___ Page excerpt

Member of the San Jose City Council from the 5th district
- In office 1980–1994

Personal details
- Born: 1931 (age 94–95) Cokedale, Colorado, U.S.
- Known for: American social activist and former politician

= Blanca Alvarado =

American social activist and politician

Blanca Alvarado (born 1931) is an American social activist and former politician. She was the first Latina elected to the San Jose City Council and the Santa Clara County Board of Supervisors and the first Latina to serve as the board's chairperson.

== Early life ==
The daughter of a coal miner who was active in the union, she was born in the Colorado mining town of Cokedale. After the mine's closure, the family moved to the Santa Clara Valley in California. She was educated at San Jose High School; after graduating, she married Jose J. Alvarado, a local radio host. The couple divorced in 1968.

== Career ==
She hosted her own radio program on KLOK radio. Alvarado also worked with Cesar Chavez to establish the Community Services Organization and was involved with the Chicano Employment Committee and the Opportunities Industrial Center. She was president of the local chapter of the Mexican American Political Association and was also an officer at the state level.

In 1980, she was elected to San Jose City Council for District 5; she represented East San Jose until 1994. Alvarado served two terms as San Jose's first Latina vice mayor. In 1995, she was appointed to fill a vacant position in the Santa Clara County Board of Supervisors; she was elected to the position the following year and spent 12 years representing District 2. She retired from the Board in 2008 after 28 years in municipal politics. During her time in office, she fought for better representation of the Chicano community of San Jose, helped foster the arts and advocated on behalf of youth and minorities. Alvarado also served in several committees such as the Children and Families' Committee and Public Safety and Justice Committee. She also served as vice-chair of San Jose's Redevelopment Committee, as chair of the Community Services Committee and as city council liaison for the city's Fine Arts Commission. She played a significant role in lobbying for the Hispanic community of the city including improving representation on the city's decision-making bodies and the development of facilities such as a new Youth Center.

______
___ Extracted records

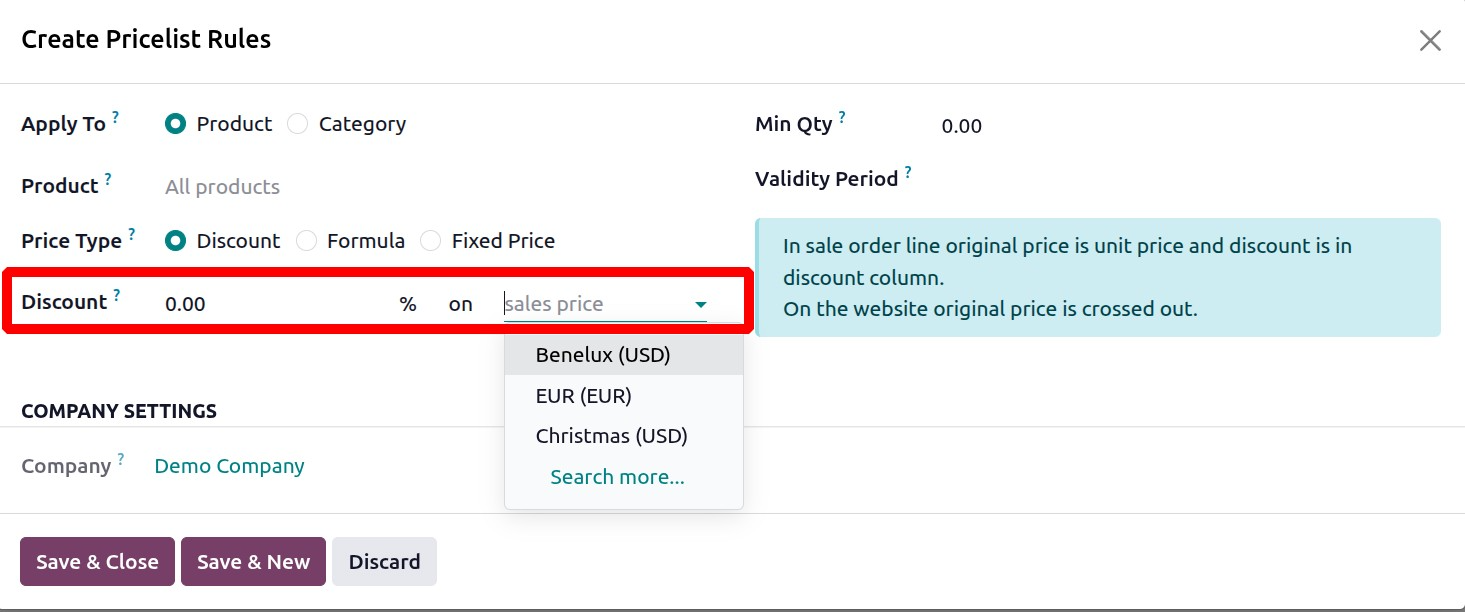Click the Price Type help question mark
Image resolution: width=1465 pixels, height=612 pixels.
[x=132, y=235]
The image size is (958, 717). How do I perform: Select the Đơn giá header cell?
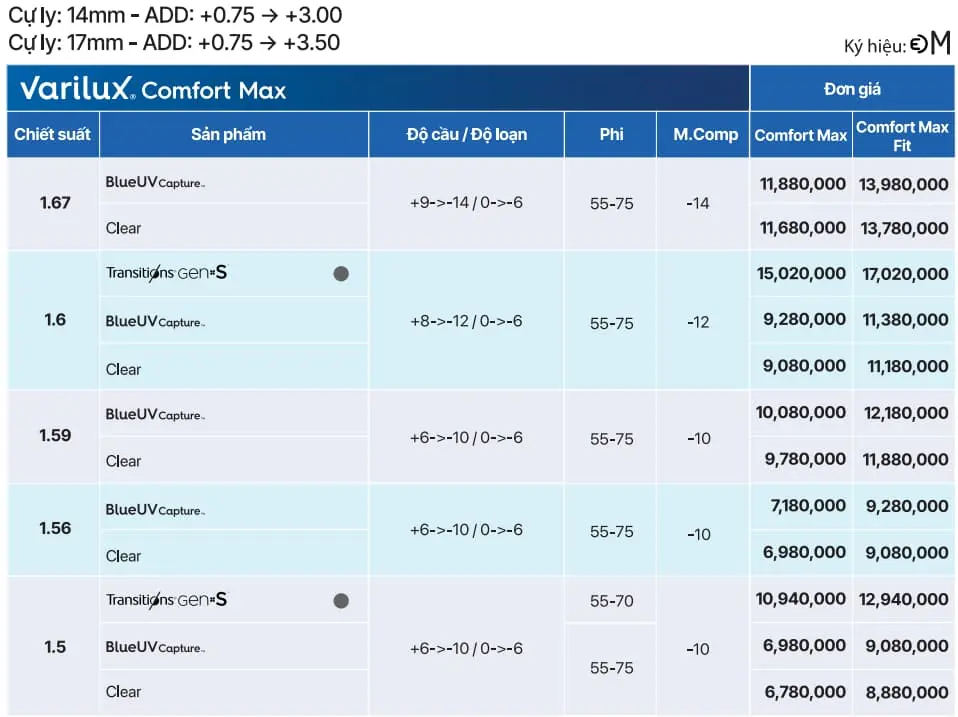[x=852, y=89]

______

» Work request A
Quote the Blanca Alvarado biography word for word, beginning at the words "Personal details" and ending after "the board's chairperson.".
» Work request B
In the Blanca Alvarado biography, on which radio station did she host her own program?
You can set the rows aside.

» Exercise output A
Personal details
- Born: 1931 (age 94–95) Cokedale, Colorado, U.S.
- Known for: American social activist and former politician

= Blanca Alvarado =

American social activist and politician

Blanca Alvarado (born 1931) is an American social activist and former politician. She was the first Latina elected to the San Jose City Council and the Santa Clara County Board of Supervisors and the first Latina to serve as the board's chairperson.

» Exercise output B
KLOK radio.